**PROBLEM TO SOLVE:** Return every line of the listing below that contains the word "Select".

**MATERIAL SUPPLIED:**
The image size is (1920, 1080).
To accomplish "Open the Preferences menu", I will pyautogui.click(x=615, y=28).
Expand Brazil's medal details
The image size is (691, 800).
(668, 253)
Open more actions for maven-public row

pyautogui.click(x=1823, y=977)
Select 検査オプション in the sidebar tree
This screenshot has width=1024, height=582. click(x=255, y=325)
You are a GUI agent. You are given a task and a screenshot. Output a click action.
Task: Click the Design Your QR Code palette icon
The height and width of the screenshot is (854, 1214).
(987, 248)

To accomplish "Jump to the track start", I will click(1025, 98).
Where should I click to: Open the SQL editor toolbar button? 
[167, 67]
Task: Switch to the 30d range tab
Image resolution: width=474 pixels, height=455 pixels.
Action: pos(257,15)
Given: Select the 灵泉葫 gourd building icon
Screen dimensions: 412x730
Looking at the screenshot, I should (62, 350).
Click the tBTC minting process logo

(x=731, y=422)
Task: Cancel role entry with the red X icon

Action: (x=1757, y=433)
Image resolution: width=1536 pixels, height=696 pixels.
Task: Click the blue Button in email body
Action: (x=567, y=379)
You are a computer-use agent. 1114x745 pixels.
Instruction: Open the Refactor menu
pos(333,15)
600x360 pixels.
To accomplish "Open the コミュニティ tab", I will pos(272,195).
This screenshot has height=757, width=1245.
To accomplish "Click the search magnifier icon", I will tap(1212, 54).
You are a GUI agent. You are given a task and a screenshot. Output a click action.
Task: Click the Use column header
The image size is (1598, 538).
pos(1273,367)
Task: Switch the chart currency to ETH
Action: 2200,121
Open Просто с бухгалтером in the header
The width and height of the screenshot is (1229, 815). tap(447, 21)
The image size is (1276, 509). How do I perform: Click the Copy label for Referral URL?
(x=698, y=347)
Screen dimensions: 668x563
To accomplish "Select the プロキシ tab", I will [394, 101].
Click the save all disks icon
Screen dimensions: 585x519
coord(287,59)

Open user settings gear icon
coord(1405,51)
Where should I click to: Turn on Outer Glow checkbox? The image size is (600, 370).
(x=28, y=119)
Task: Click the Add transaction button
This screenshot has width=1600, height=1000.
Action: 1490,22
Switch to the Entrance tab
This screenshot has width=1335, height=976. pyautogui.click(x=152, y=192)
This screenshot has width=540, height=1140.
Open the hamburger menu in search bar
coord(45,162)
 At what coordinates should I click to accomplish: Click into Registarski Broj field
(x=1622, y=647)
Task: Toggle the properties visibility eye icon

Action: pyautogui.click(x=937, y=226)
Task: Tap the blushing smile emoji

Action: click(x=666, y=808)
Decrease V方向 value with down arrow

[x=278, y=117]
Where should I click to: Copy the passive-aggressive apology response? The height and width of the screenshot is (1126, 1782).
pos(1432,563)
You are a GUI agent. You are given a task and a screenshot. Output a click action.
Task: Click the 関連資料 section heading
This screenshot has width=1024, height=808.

**ANSWER FOR THIS EXERCISE:**
Select 検査オプション in the sidebar tree
Given: Select the 灵泉葫 gourd building icon
To accomplish "Select the プロキシ tab", I will [394, 101].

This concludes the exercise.